Dear Heroes

▸ Column · The Age of the Aspects — a dragonflight brood-gathering beneath the spires of Wyrmrest Temple

ALEXSTRASZA replies.

Replied to by Alexstrasza, with a rebuttal from Deathwing.

The letter

Life-Binder — every turning of the year, my mate's mother, the brood-matron Bronwynne, gathers nineteen of us beneath the spires of Wyrmrest and decrees that we don matching molted-scale mantles for a "candid" remembrance-portrait that consumes half a day and an oath of silence. This season she has elevated it: hooded cloaks with embroidered tails and little antlered crests, theme declared "The Cozy Grove Brood," non-negotiable, pressed in advance, no mercy for my brother-in-law's splinted wing nor my cousin who sickens at the honey-mead they use as a prop. I am no hatchling — I am full-grown — and last week I was made to rehearse my "surprised but delighted" face before the whole flight.
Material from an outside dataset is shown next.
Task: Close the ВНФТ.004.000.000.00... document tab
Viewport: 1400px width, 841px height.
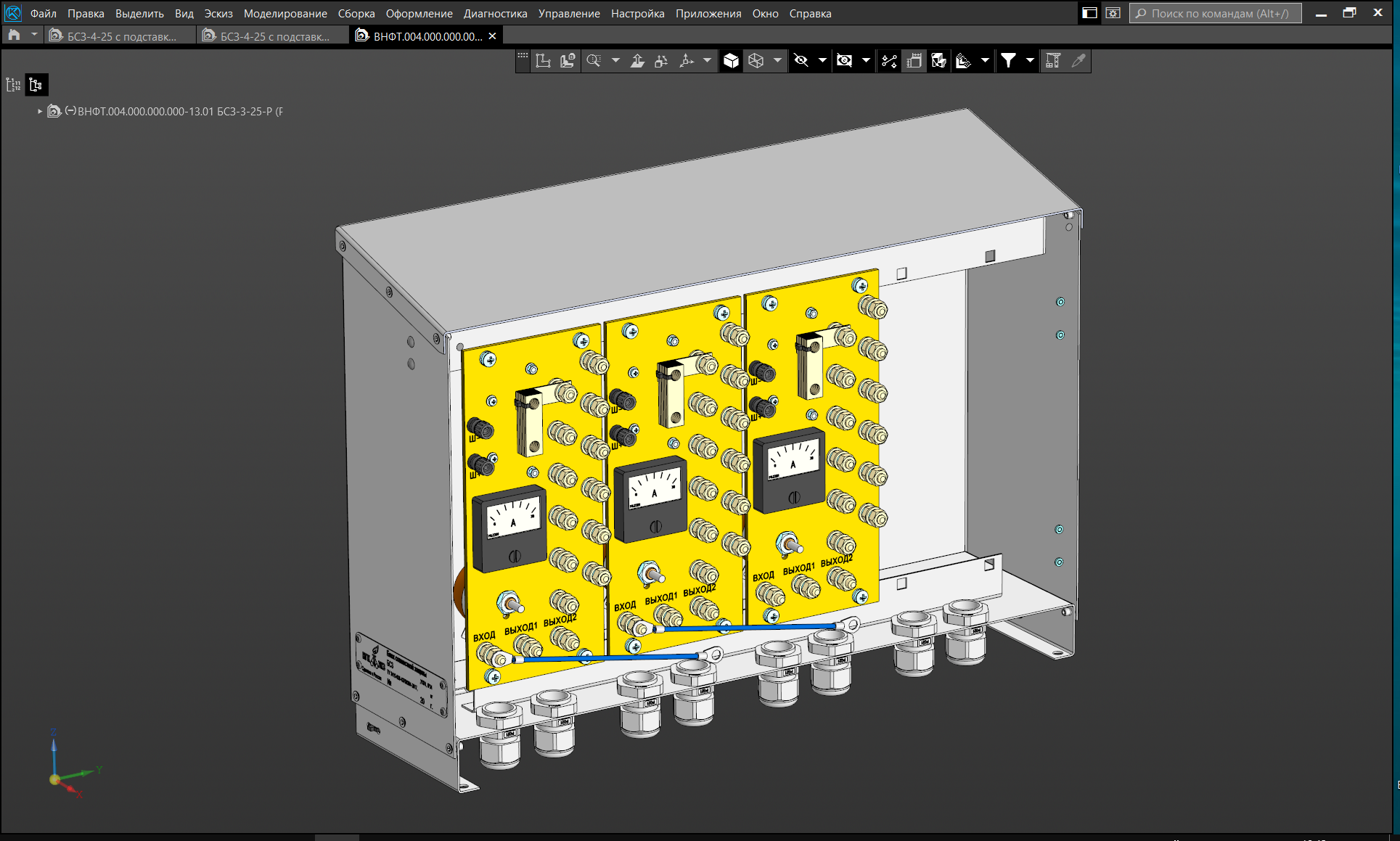Action: pyautogui.click(x=492, y=36)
My mate says refusing would "shatter Bronwynne's heart and the whole wall of portraits above her stair," where a frame already waits with my name on the mat. How do I escape the antler-crest without being forever cropped from the brood?

Alexstrasza replies

Oh, little one. Half a day in an embroidered tail, and you have written to the Aspect of Life as though it were a siege at the gates of Wyrmrest. Come, sit. Let me tell you what I see, who have watched ten thousand winters gather and scatter.

I had a clutch once. They were taken from me, and corrupted before my eyes, and I would give the whole long memory of my reign for one more foolish afternoon counting them in a single room, whole, complaining, ridiculous. That counting — that is what your Bronwynne is doing. She is a matriarch who has noticed, perhaps without saying it, that nineteen will not always be gatherable. The antlers are absurd, dear one. The wanting beneath them is the oldest love there is.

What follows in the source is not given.